With the investigation hanging over his head, Assange struggled to build on the momentum of the Iraq and Afghanistan logs revealing systematic war crimes committed by the US and UK.
"The involved governments had successfully snatched the spotlight directed at them by WikiLeaks, turned it around, and pointed it at Assange," Melzer observes.
They have been doing the same ever since.
Assange was given permission to leave Sweden after the new prosecutor assigned to the case repeatedly declined to interview him a second time (p153-4).
But as soon as Assange departed for London, an Interpol Red Notice was issued, another extraordinary development given its use for serious international crimes, setting the stage for the fugitive-from-justice narrative (p167).
A European Arrest Warrant was approved by the UK courts soon afterwards - but, again exceptionally, after the judges had reversed the express will of the British parliament that such warrants could only be issued by a "judicial authority" in the country seeking extradition, not the police or a prosecutor (p177-9).
A law was passed shortly after the ruling to close that loophole and make sure no one else would suffer Assange's fate (p180).
As the noose tightened around the neck not only of Assange but WikiLeaks too - the group was denied server capacity, its bank accounts were blocked, credit companies refused to process payments (p172) - Assange had little choice but to accept that the US was the moving force behind the scenes.
He hurried into the Ecuadorean embassy after being offered political asylum. A new chapter of the same story was about to begin.
British officials in the Crown Prosecution Service, as the few surviving emails show, were the ones bullying their Swedish counterparts to keep going with the case as Swedish interest flagged. The UK, supposedly a disinterested party, insisted behind the scenes that Assange must be required to leave the embassy - and his asylum - to be interviewed in Stockholm (p174).
A CPS lawyer told Swedish counterparts "don't you dare get cold feet!" (p186).
As Christmas neared, the Swedish prosecutor joked about Assange being a present, "I am OK without" In fact, it would be a shock to get that one!" (p187).

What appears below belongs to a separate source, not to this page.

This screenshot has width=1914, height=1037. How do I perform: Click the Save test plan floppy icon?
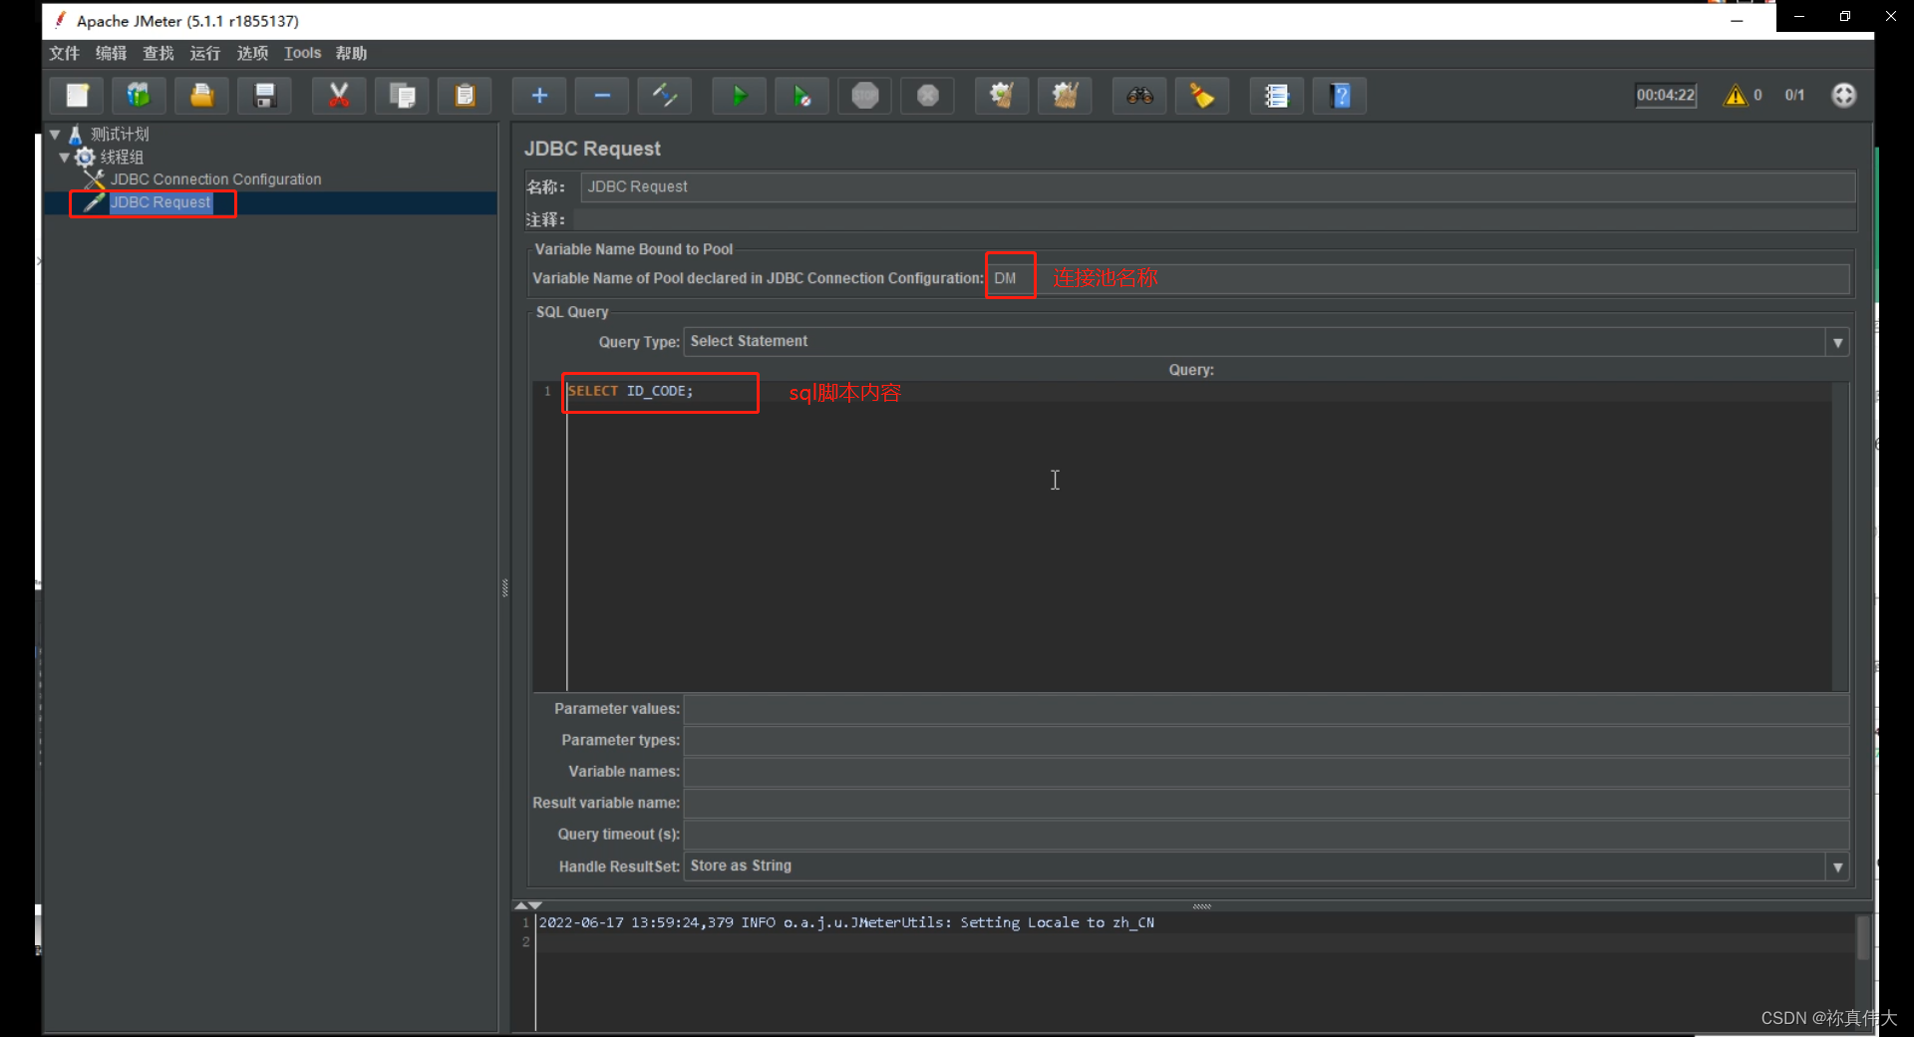[x=265, y=96]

When she discussed with the CPS Swedish doubts about continuing the case, she apologised for "ruining your weekend" (p188).
In yet another email, a British CPS lawyer advised "please do not think that the case is being dealt with as just another extradition request" (p176).
Embassy spying operationThat may explain why William Hague, the UK's foreign secretary at the time, risked a major diplomatic incident by threatening to violate Ecuadorean sovereignty and invade the embassy to arrest Assange (p184).
And why Sir Alan Duncan, a UK government minister, made regular entries in his diary, later published as a book, on how he was working aggressively behind the scenes to get Assange out of the embassy (p200, 209, 273, 313).